■ Task statement
Search the records for the string "width", then copy each line that has it.

■ Records for processing

★ ★ ★ ★ ★ ★ ★

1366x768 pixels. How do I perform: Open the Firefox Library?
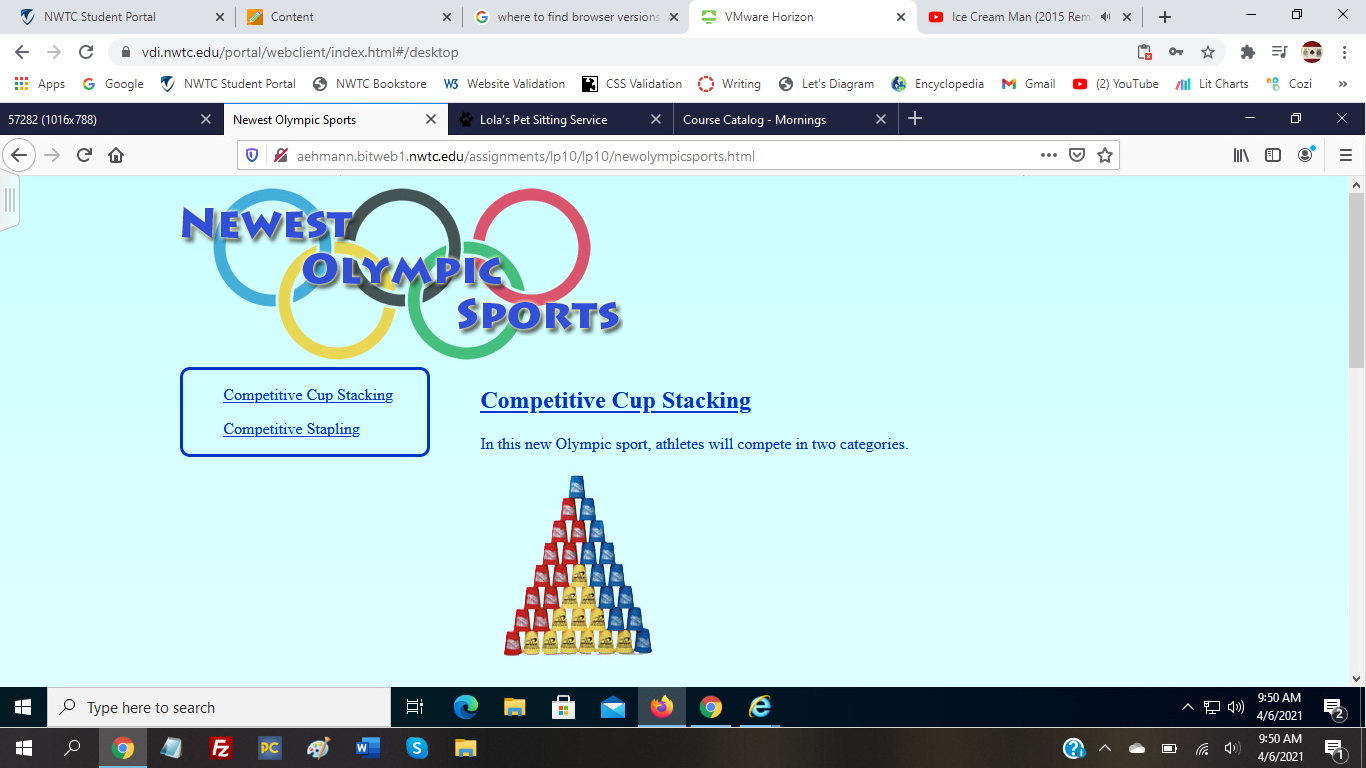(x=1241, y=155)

★ ★ ★ ★ ★ ★ ★

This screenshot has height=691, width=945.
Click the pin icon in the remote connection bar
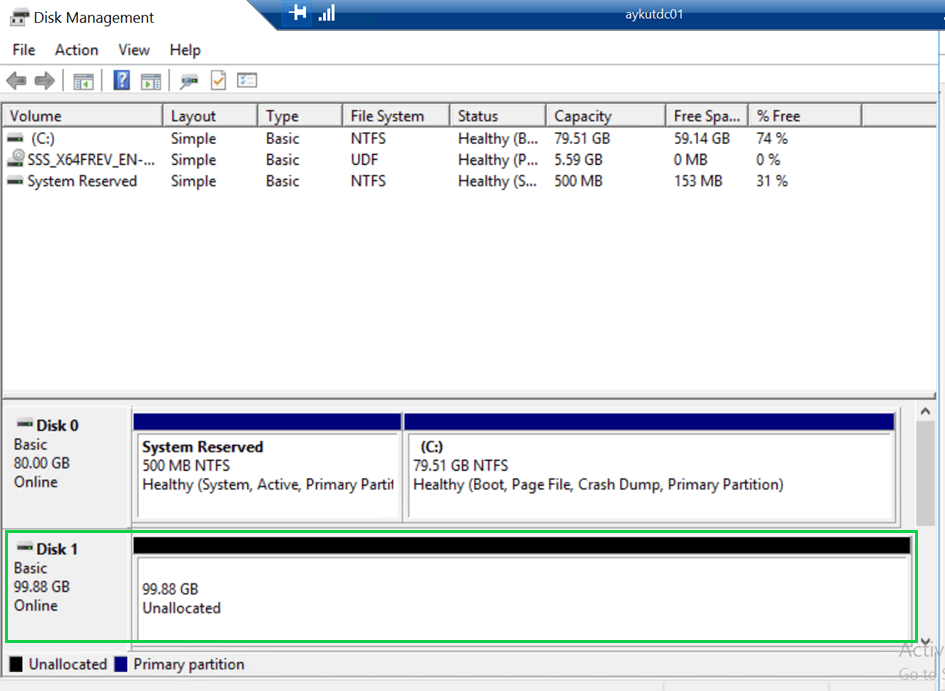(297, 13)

★ ★ ★ ★ ★ ★ ★

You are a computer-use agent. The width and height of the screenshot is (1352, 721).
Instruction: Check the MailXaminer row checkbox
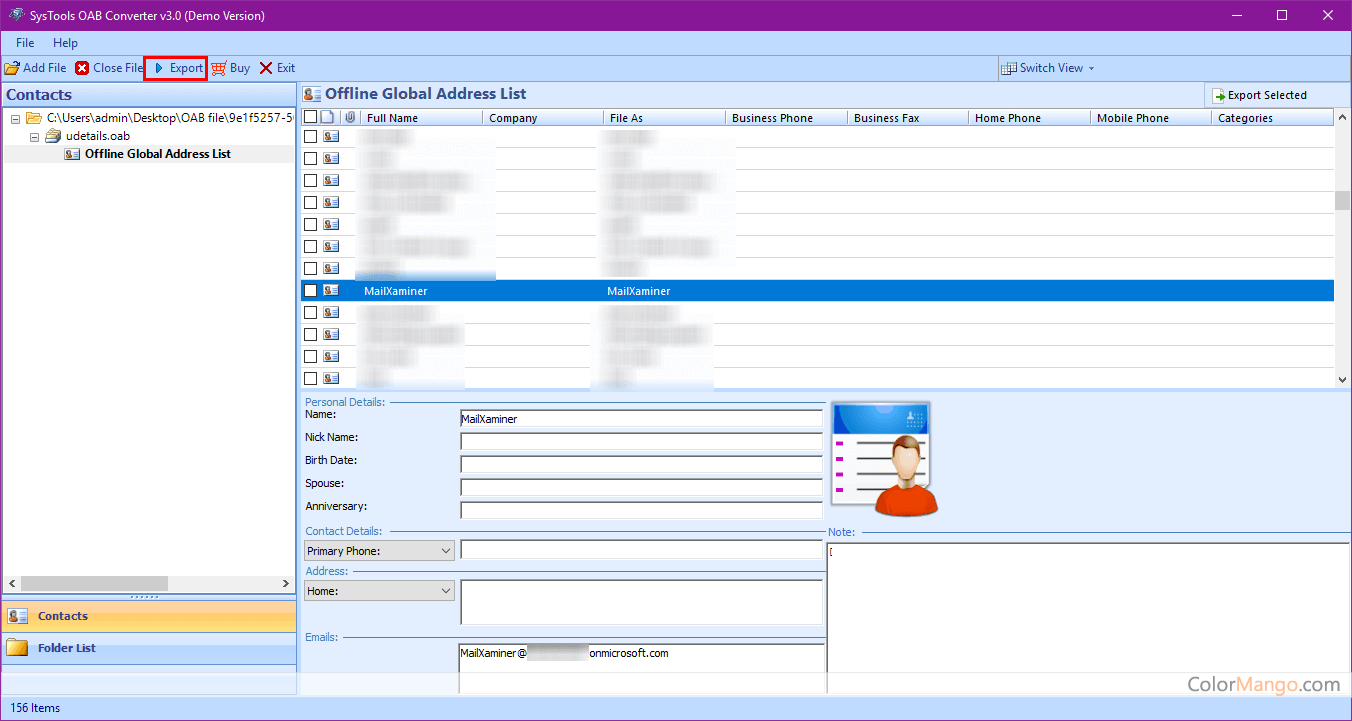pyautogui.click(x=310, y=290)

★ ★ ★ ★ ★ ★ ★

■ Reply to the task
This screenshot has height=691, width=945.
You are a computer-use agent. The width and height of the screenshot is (1352, 721).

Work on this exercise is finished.